Nanomolar biosensor for detection of phenylacetic acid and L-phenylalanine

Abstract

Phenylacetic acid (PAA) plays an important role in the plant hormone biology, possess a substantial antimicrobial activity and widely used building block for several pharmaceutical drugs. Technological advancement for PAA and other small molecule investigation in vivo can help to yield interesting insights into their involvement in biological processes. Transcription factor-based whole-cell biosensors have recently become useful analytical tools for detection and monitoring of various molecules. Compared to conventional analytical methods, the whole-cell biosensor offers cost-effective, rapid and high-throughput solution. In this paper, we identify and characterize PAA-inducible gene expression system CnPaaX/PpaaA2 from Cupriavidus necator H16. Nucleotide sequence analysis and mutagenesis reveal a conservative region with palindromic sequence motifs upstream to paaA2, which are likely used for PaaX-mediated transcriptional regulation.
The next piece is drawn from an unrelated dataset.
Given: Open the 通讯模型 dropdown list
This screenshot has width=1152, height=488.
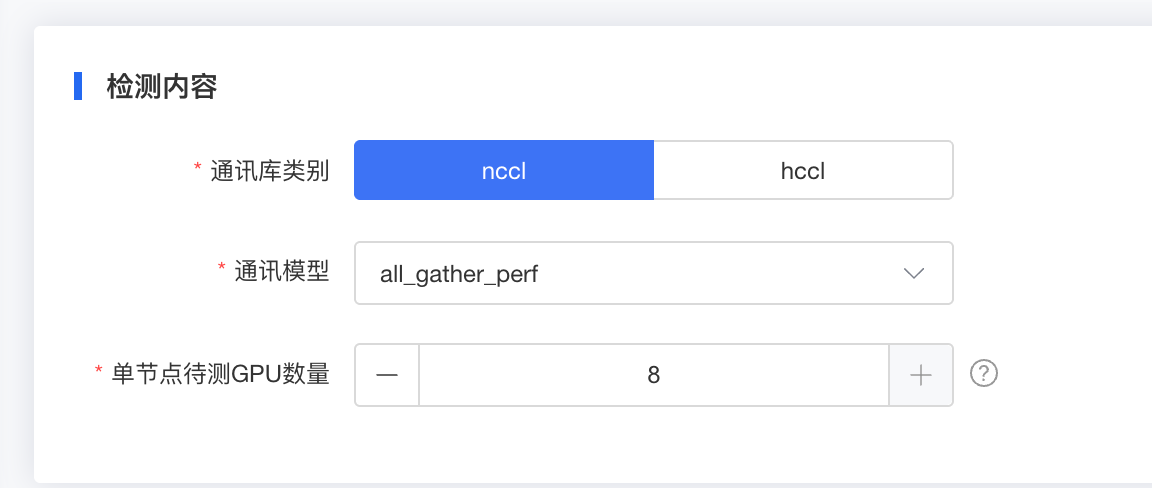Looking at the screenshot, I should [654, 273].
Using inducible system CnPaaX/PpaaA2 we develop C. necator-based whole-cell biosensor that exhibits a dose-dependent response to the exogenous PAA. Moreover, the biosensor is highly specific to the PAA compared to naturally occurring hydroxylated forms of this compound. Importantly, it exhibits a limit of measurement as low as 9.54 nM demonstrating the highest level of sensitivity reported so far. By combining genetic elements of PAA-inducible system with phenylpyruvate decarboxylase gene ipdC, we develop biosensor suitable for determining of L-phenylalanine.